I'm planning to buy an external raid storage array, particularly this one. But I'm not sure if it'll work with FreeBSD + Samba. Can anyone advise on that?

I contacted the LaCie support directly, they told me that it should work, but since, they don't support it they cannot tell for sure. That's why I'm asking you guys. I don't wanna buy a drive that I won't be able to use. And the problem is that I cannot buy and test it, i'm building a home file server, that should be accessible via wired/wireless interfaces and on different OSes. That's why I need know if all hardware and software will work together before I buy the parts.

Thanks in advance.


----------



## SirDice (Aug 12, 2010)

I have a 2TB Lacie USB drive shared with Samba and NFS. I see no reason why this wouldn't work either.

The biggest question will be if the eSATA controller is supported. If that works everything else will too.


----------



## donjao (Aug 12, 2010)

SirDice said:
			
		

> I have a 2TB Lacie USB drive shared with Samba and NFS. I see no reason why this wouldn't work either.
> 
> The biggest question will be if the eSATA controller is supported. If that works everything else will too.



Hey, thanks for quick reply. And to find it out, we need to know the exact controller that LaCie drive uses, right? What about the FW800/400? connections? I wouldn't want to use USB 2.0 as it's damn slow.


----------



## SirDice (Aug 12, 2010)

donjao said:
			
		

> And to find it out, we need to know the exact controller that LaCie drive uses, right?


No, we need to find out what the eSATA controller inside the PC is.
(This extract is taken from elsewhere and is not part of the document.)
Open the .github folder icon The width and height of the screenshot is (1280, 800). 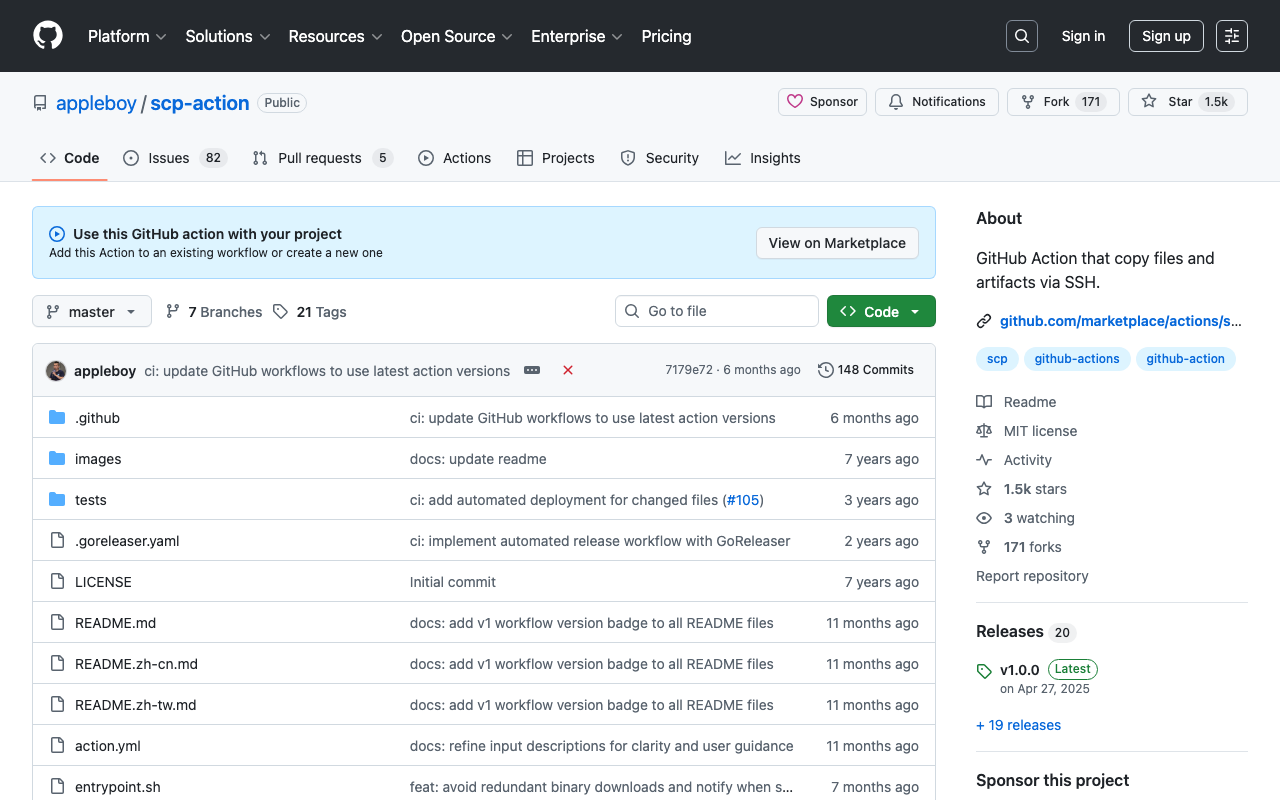pyautogui.click(x=57, y=417)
It's the controller that does all the work and for which you need a driver.



> What about the FW800/400? connections? I wouldn't want to use USB 2.0 as it's damn slow.


USB 2.0 is about as fast as FW400. The only difference is that FW uses DMA so it's less CPU intensive. USB is a client-server model.
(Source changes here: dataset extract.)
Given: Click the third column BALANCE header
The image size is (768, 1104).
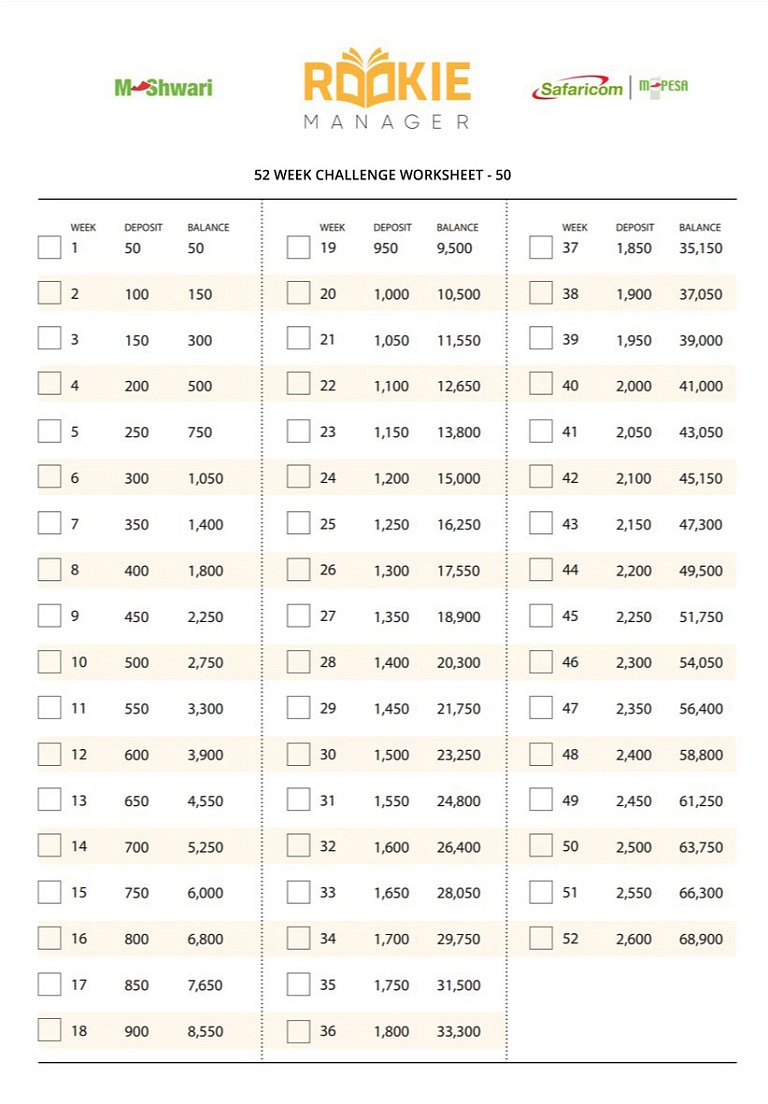Looking at the screenshot, I should tap(700, 227).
FW400 shouldn't be too much of a problem, I have an old FW card that works fine. Haven't tried FW800 but I doubt this will be a problem too.


----------



## donjao (Aug 12, 2010)

> No, we need to find out what the eSATA controller inside the PC is. It's the controller that does all the work and for which you need a driver.


Ha! Well the good news, that there is not PC yet!  I'm planning to build up one using mini-ITX motherboard. But that's a matter of different forums.


> USB 2.0 is about as fast as FW400. The only difference is that FW uses DMA so it's less CPU intensive. USB is a client-server model.
> 
> FW400 shouldn't be too much of a problem, I have an old FW card that works fine. Haven't tried FW800 but I doubt this will be a problem too.



Thanks for info. But yeah, I was aiming for FW800. If I were ok with USB speeds, I'd buy a standard NAS drive. But this is not a case. I wanna take the maximum out of it!


----------